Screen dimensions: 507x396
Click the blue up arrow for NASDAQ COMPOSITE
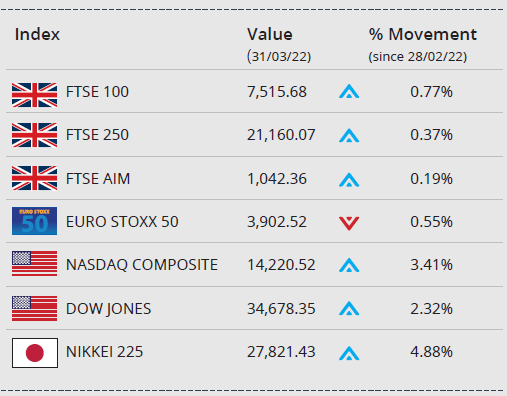click(349, 265)
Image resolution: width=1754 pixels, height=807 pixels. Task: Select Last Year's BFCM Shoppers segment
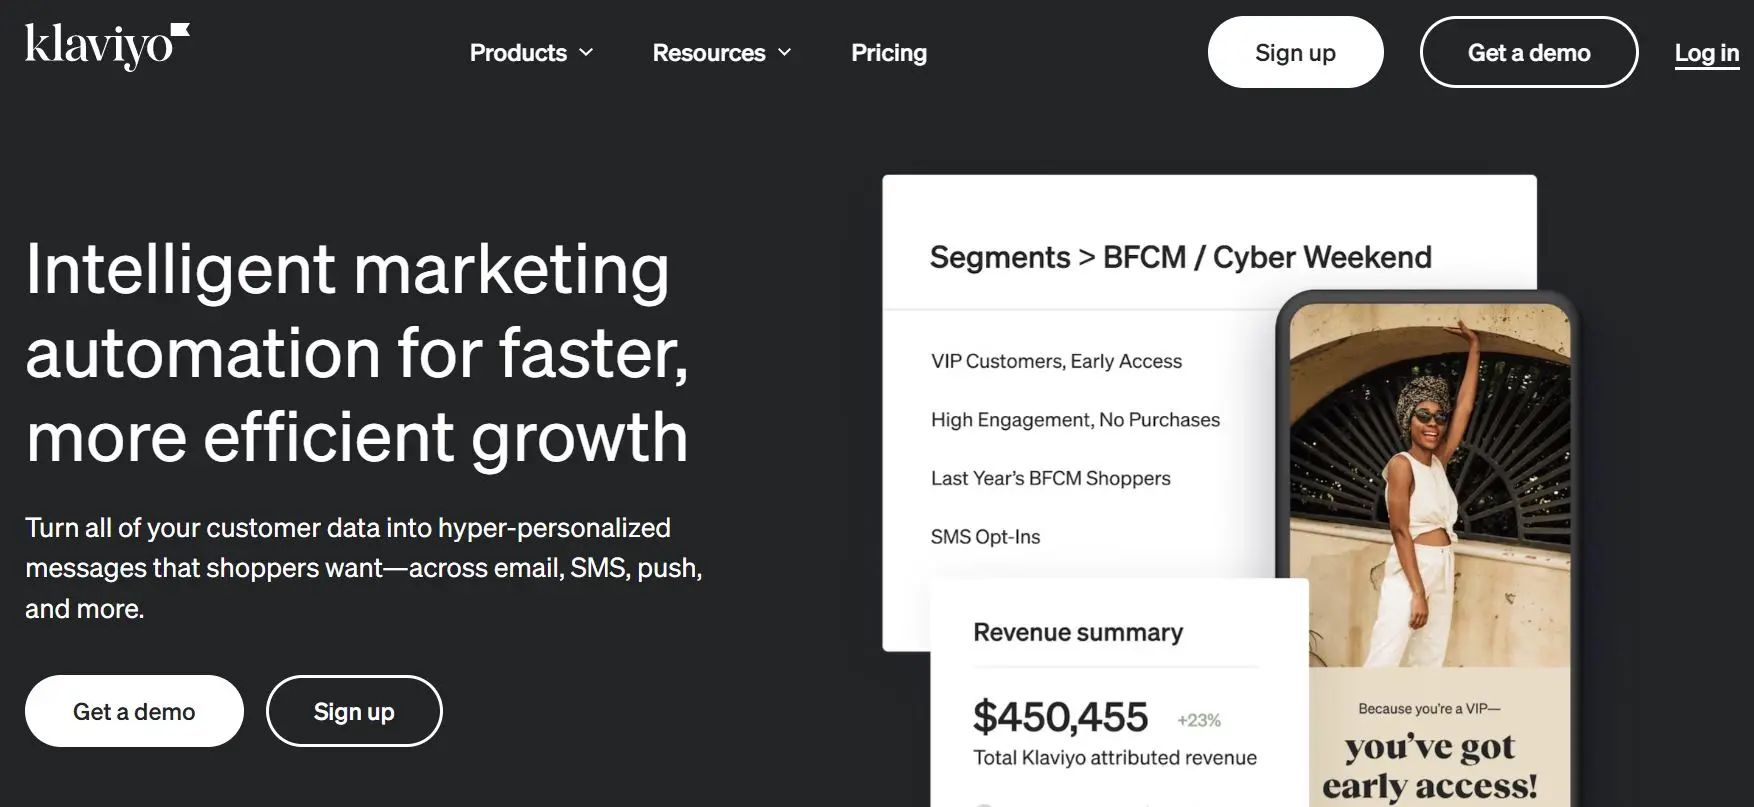[1050, 478]
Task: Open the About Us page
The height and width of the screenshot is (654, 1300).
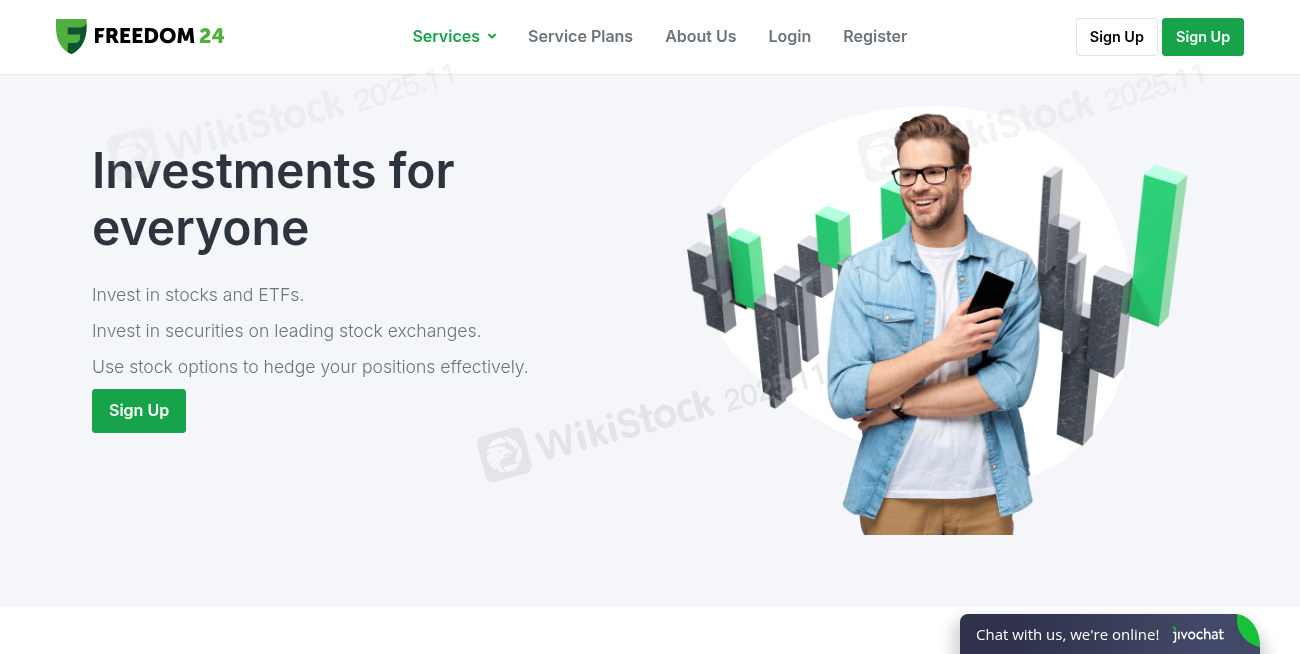Action: pyautogui.click(x=700, y=36)
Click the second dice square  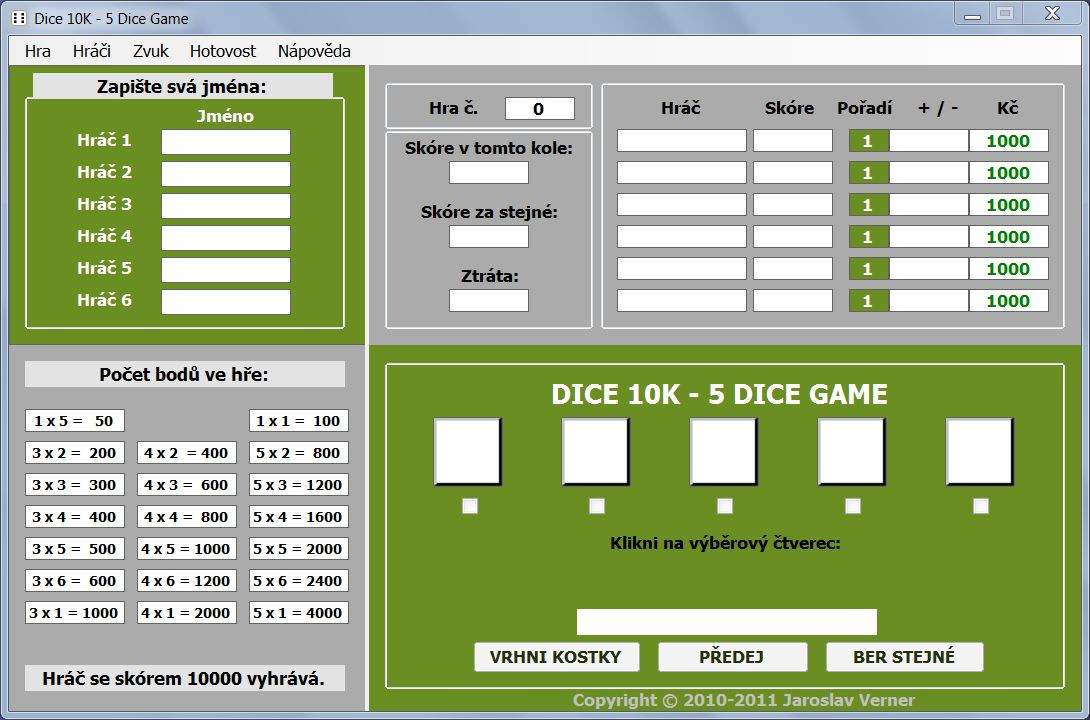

* _What is needed_
The copy has to start at the line that contains "Image resolution: width=1754" and end at the last line of the material above, matching the original exactly and holding no pictures.

* _Solution to this problem_
Image resolution: width=1754 pixels, height=807 pixels. Task: Select Last Year's BFCM Shoppers segment
[1050, 478]
Task: Open the About Us page
The height and width of the screenshot is (654, 1300).
Action: pyautogui.click(x=700, y=36)
Click the second dice square  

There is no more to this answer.